Out of the INR 10.11 Cr, about INR 5 Cr was raised in debt and the remaining was equity funding, as per the startup’s regulatory filings.
The funding round comes a month after Pratilipi raised about INR 15 Cr via optionally convertible debentures (OCDs) from individual investors.
Talking about the latest funding round, Pratilipi cofounder and CEO Ranjeet Pratap Singh told Inc42 that the startup became cash-flow positive in July. The debt and funding via OCDs was raised after that to accelerate the growth till July 2025.
Pratilipi is also in talks to raise about $12 Mn this month, Singh said, adding that the startup is looking to get ready for an initial public offering (IPO) in early 2026.
Founded in 2015 by Singh, Sankaranarayanan Devarajan, Rahul Ranjan and Sahradayi Modi, Pratilipi is an Indian language storytelling platform, which connects readers and writers in 12 languages.
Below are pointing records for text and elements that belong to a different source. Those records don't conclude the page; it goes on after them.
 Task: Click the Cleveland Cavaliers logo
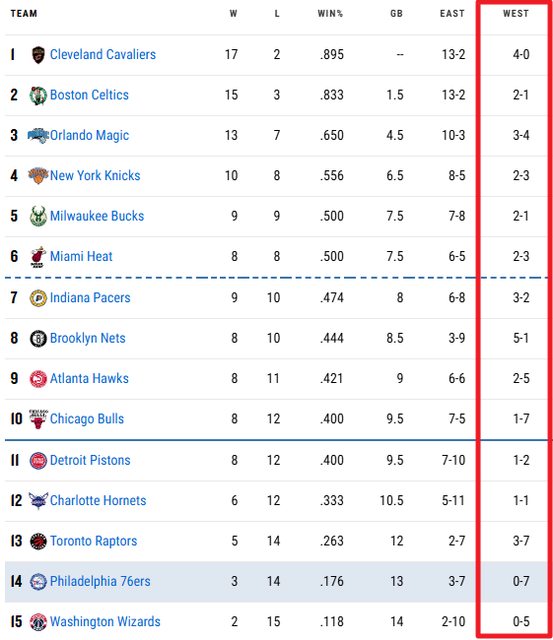[38, 54]
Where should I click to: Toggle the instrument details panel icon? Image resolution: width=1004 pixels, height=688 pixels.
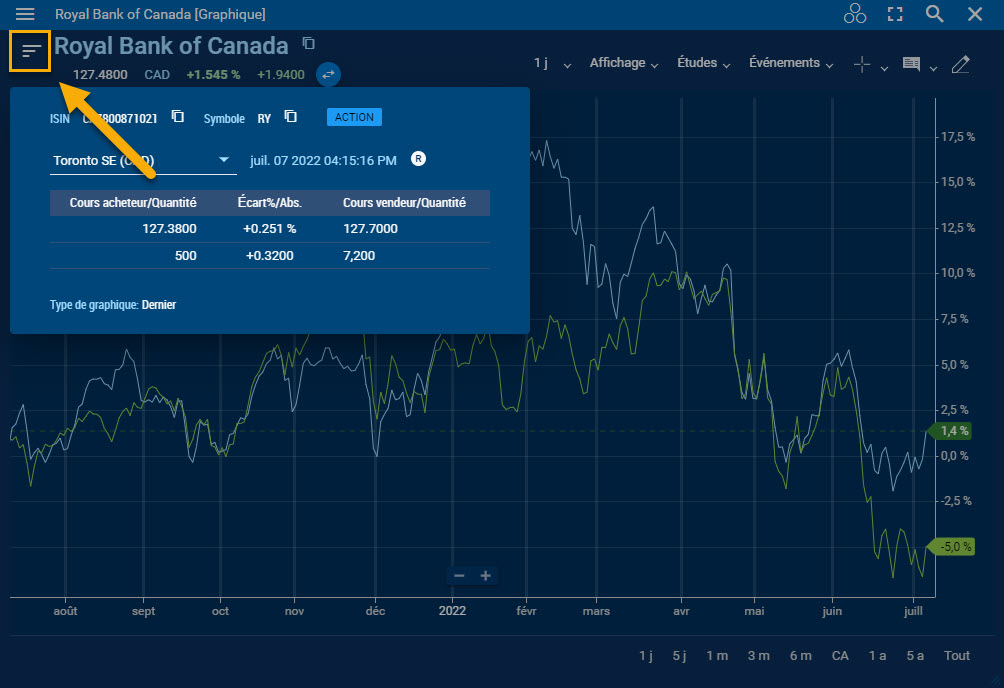coord(31,50)
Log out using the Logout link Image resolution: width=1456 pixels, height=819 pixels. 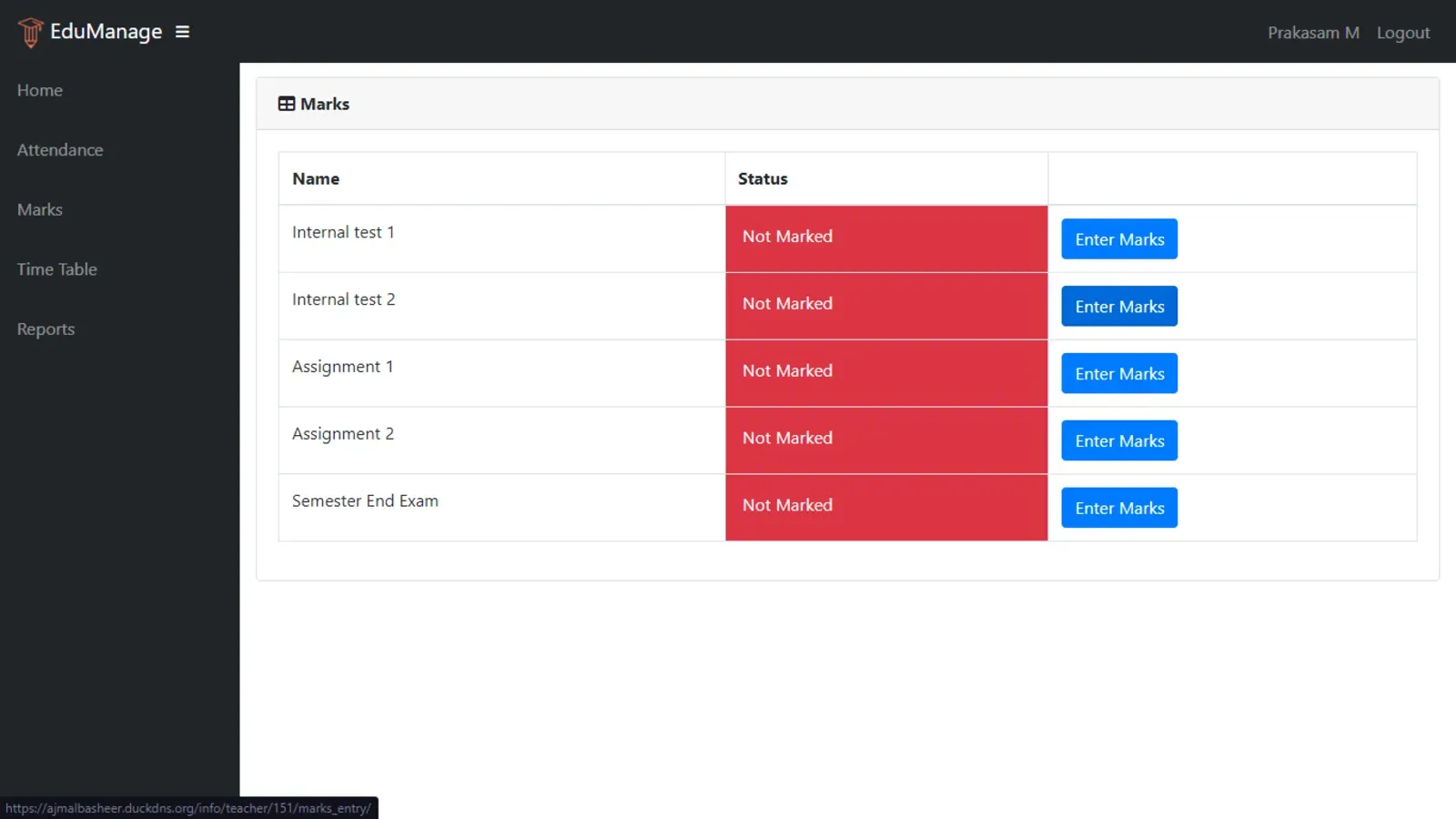tap(1402, 32)
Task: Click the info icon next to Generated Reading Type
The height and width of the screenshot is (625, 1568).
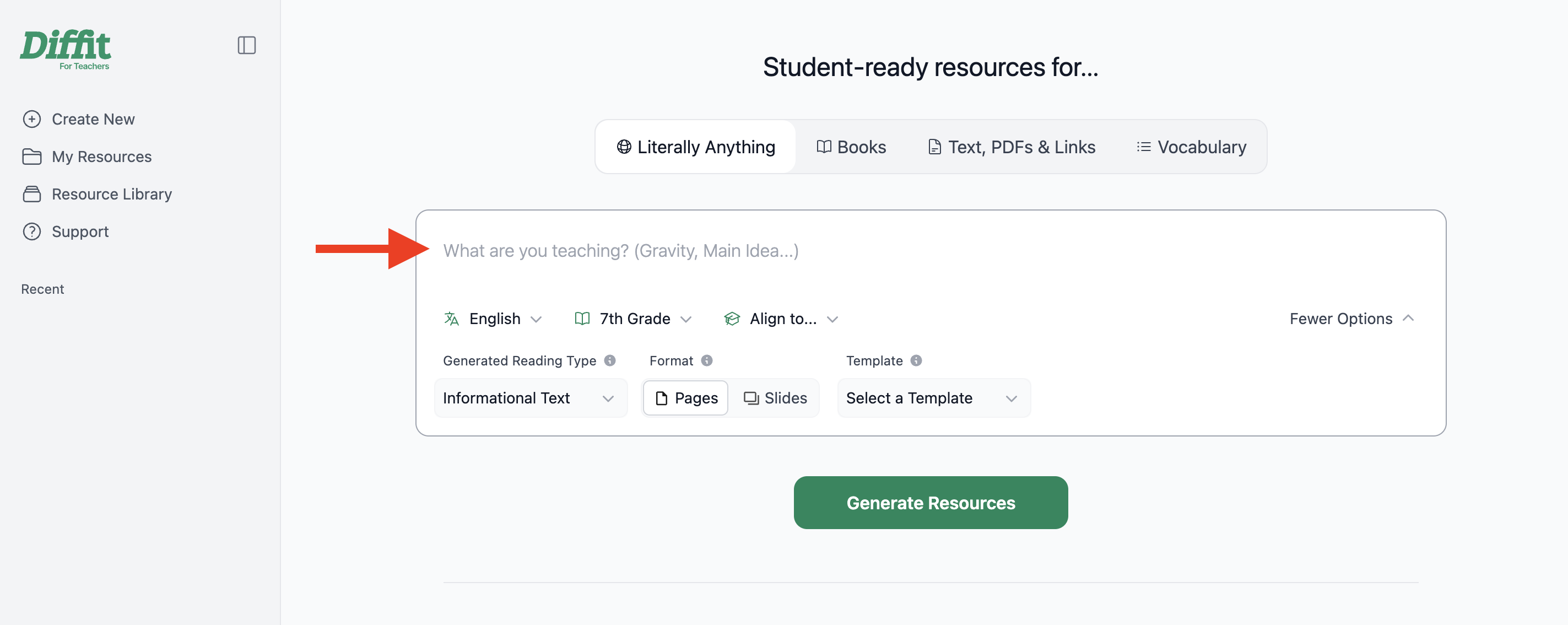Action: 610,360
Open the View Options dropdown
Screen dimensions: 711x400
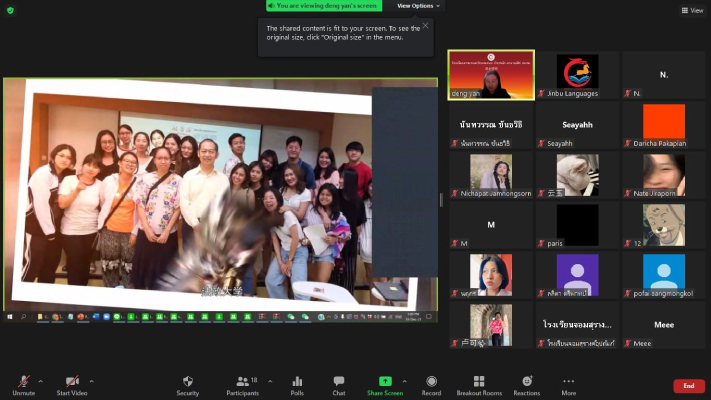tap(418, 6)
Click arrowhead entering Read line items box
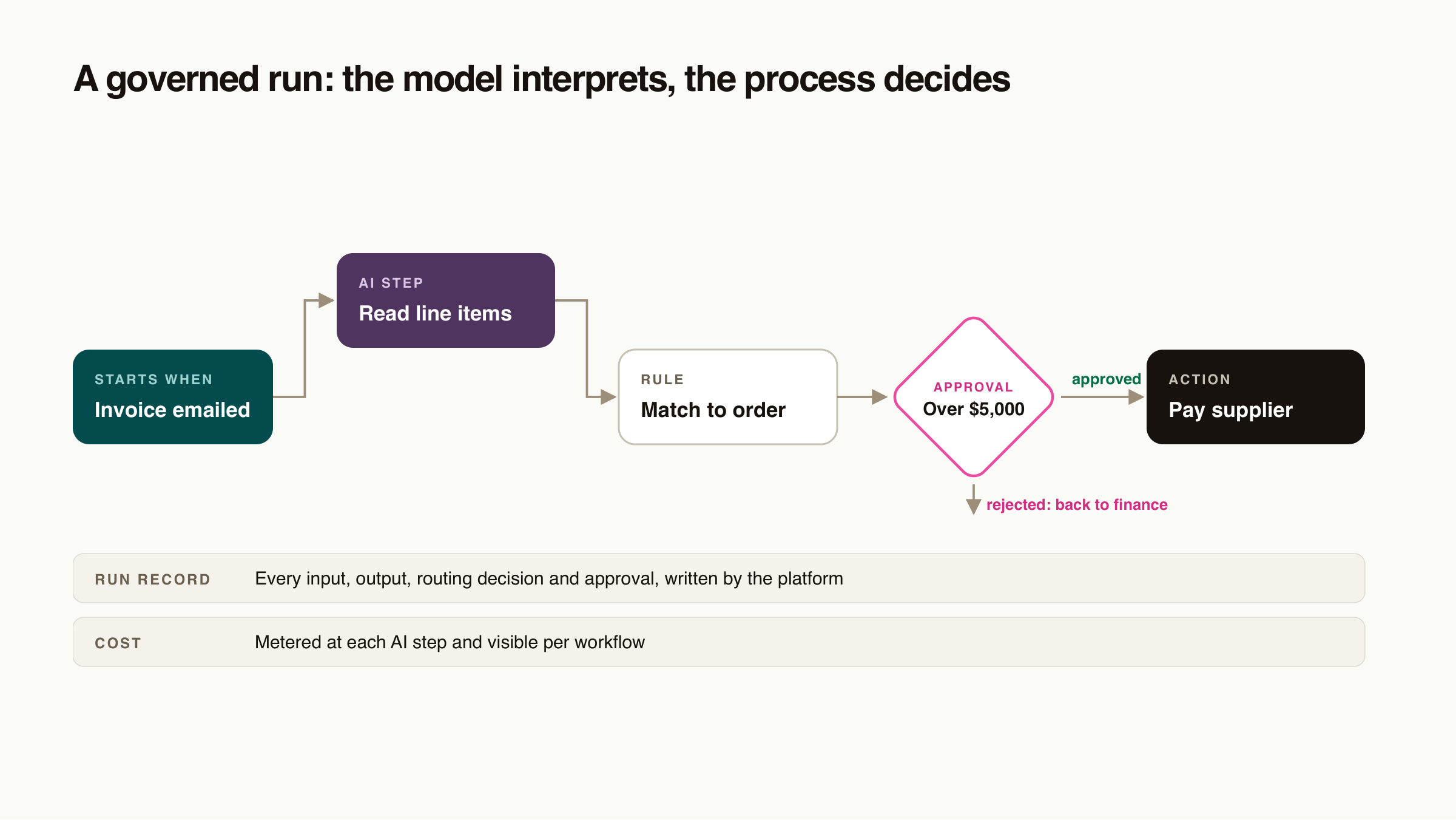The width and height of the screenshot is (1456, 820). click(326, 300)
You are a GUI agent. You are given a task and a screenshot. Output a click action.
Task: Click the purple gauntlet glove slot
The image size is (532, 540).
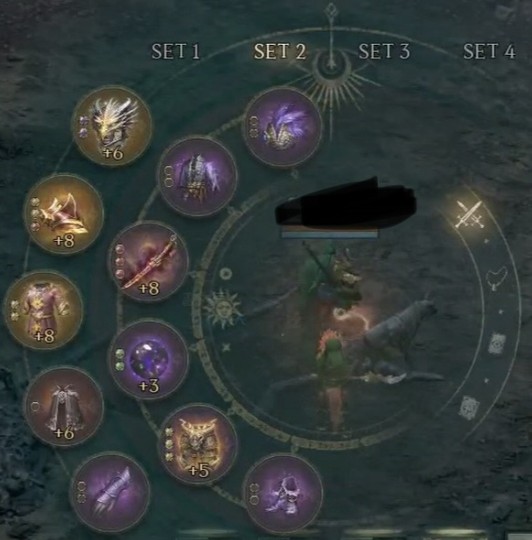coord(111,493)
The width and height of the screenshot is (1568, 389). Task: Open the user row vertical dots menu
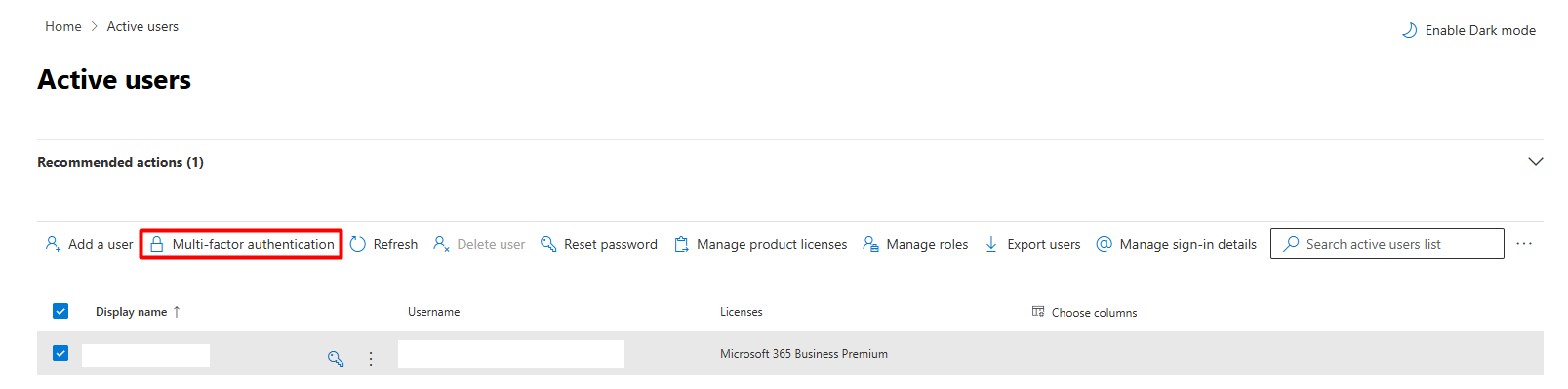(371, 359)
It claims to have an extensive readership and listener base of up to 15 Mn subscribers and be home to over 9.5 Lakh writers.
It is backed by the likes of Tencent, Omidyar Network, WEH Ventures, Times Internet, and Nexus Ventures Partners, among others, and has raised over $80 Mn in funding to date.
On the financial front, the startup managed to reduce its net loss by 62% to INR 58.13 Cr from INR 152.63 Cr in FY23. Operating revenue surged over 65% to INR 57.8 Cr from INR 34.9 Cr in FY23.
Earlier, Singh told Inc42 that Pratilipi is aiming to achieve an operating revenue of INR 110 Cr by FY25 and INR 180 Cr by FY26.
“We are now at a stage where we can become profitable whenever we want by reducing forward-looking investments or expenditures. We want to grow as quickly as possible before the last two quarters,” the cofounder said then.